● **Problem requirements**
Copy the records starting at the beginning and ending at the line that contains "Action: [x=830, y=55]", and change "Viewport" to "Display" while keeping everything else the same.

● **Provided data**
-- begin --
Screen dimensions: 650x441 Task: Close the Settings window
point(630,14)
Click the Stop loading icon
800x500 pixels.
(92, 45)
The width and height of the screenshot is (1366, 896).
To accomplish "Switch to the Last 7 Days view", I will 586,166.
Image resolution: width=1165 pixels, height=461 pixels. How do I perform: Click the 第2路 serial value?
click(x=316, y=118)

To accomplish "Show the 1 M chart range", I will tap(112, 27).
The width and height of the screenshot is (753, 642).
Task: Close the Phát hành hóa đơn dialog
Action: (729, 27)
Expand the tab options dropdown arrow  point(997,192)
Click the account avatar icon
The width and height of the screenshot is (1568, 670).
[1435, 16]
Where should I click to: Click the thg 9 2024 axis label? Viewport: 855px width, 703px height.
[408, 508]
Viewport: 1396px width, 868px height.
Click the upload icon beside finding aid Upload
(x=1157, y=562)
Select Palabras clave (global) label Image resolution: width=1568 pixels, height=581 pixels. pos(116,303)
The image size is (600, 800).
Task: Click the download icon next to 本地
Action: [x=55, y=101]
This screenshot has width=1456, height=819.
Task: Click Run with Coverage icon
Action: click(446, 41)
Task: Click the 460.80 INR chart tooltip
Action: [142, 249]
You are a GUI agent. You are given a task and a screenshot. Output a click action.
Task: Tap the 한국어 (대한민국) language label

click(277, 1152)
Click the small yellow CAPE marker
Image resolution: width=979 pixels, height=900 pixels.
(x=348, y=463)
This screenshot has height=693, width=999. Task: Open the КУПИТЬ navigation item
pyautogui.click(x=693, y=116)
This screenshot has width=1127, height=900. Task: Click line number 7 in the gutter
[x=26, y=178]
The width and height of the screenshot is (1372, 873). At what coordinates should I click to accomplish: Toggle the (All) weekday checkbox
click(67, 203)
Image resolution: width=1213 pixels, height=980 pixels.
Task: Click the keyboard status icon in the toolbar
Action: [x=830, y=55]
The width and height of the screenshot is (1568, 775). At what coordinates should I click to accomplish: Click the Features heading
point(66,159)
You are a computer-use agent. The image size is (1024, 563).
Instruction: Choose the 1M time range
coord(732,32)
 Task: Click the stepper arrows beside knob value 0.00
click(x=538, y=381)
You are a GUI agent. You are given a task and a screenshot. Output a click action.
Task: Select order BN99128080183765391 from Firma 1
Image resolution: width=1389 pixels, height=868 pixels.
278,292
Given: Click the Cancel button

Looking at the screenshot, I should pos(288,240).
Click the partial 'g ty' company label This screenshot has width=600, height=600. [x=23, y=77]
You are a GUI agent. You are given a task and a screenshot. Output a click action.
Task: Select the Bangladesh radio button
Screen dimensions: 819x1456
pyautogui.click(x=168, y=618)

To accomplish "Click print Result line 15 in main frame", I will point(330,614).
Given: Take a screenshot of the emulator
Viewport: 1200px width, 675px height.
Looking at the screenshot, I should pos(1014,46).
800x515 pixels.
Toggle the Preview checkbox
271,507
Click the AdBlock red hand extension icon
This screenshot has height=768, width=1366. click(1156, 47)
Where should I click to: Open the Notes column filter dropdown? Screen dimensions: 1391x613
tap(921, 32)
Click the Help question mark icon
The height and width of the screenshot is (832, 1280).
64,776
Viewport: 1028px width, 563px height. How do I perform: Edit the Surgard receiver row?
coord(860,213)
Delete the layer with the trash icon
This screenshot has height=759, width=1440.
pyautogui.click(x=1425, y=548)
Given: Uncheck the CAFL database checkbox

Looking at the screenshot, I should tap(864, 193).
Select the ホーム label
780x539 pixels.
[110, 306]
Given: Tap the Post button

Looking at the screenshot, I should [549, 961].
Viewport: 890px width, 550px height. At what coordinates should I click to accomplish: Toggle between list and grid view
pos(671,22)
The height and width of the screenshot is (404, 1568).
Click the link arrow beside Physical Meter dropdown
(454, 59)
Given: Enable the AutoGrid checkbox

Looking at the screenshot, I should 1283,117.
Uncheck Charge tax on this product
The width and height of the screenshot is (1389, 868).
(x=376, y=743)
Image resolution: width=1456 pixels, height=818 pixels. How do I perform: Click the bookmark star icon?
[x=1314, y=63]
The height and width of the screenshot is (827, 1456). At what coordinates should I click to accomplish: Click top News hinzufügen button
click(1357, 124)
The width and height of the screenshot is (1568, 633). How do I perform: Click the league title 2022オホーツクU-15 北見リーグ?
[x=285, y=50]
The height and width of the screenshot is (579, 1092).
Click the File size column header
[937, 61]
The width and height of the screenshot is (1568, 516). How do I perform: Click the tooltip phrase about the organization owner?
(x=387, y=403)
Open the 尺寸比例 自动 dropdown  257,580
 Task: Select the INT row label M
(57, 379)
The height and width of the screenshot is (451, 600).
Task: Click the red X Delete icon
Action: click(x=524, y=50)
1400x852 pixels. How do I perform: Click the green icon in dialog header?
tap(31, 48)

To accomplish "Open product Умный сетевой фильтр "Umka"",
-- end --
● **Exercise output**
Screen dimensions: 650x441 Task: Close the Settings window
point(630,14)
Click the Stop loading icon
800x500 pixels.
(92, 45)
The width and height of the screenshot is (1366, 896).
To accomplish "Switch to the Last 7 Days view", I will 586,166.
Image resolution: width=1165 pixels, height=461 pixels. How do I perform: Click the 第2路 serial value?
click(x=316, y=118)

To accomplish "Show the 1 M chart range", I will tap(112, 27).
The width and height of the screenshot is (753, 642).
Task: Close the Phát hành hóa đơn dialog
Action: (729, 27)
Expand the tab options dropdown arrow  point(997,192)
Click the account avatar icon
The width and height of the screenshot is (1568, 670).
[1435, 16]
Where should I click to: Click the thg 9 2024 axis label? Display: 855px width, 703px height.
[408, 508]
Display: 1396px width, 868px height.
Click the upload icon beside finding aid Upload
(x=1157, y=562)
Select Palabras clave (global) label Image resolution: width=1568 pixels, height=581 pixels. pos(116,303)
The image size is (600, 800).
Task: Click the download icon next to 本地
Action: [x=55, y=101]
This screenshot has width=1456, height=819.
Task: Click Run with Coverage icon
Action: click(446, 41)
Task: Click the 460.80 INR chart tooltip
Action: [142, 249]
You are a GUI agent. You are given a task and a screenshot. Output a click action.
Task: Tap the 한국어 (대한민국) language label

click(277, 1152)
Click the small yellow CAPE marker
Image resolution: width=979 pixels, height=900 pixels.
(x=348, y=463)
This screenshot has height=693, width=999. Task: Open the КУПИТЬ navigation item
pyautogui.click(x=693, y=116)
This screenshot has width=1127, height=900. Task: Click line number 7 in the gutter
[x=26, y=178]
The width and height of the screenshot is (1372, 873). At what coordinates should I click to accomplish: Toggle the (All) weekday checkbox
click(67, 203)
Image resolution: width=1213 pixels, height=980 pixels.
Task: Click the keyboard status icon in the toolbar
Action: [x=830, y=55]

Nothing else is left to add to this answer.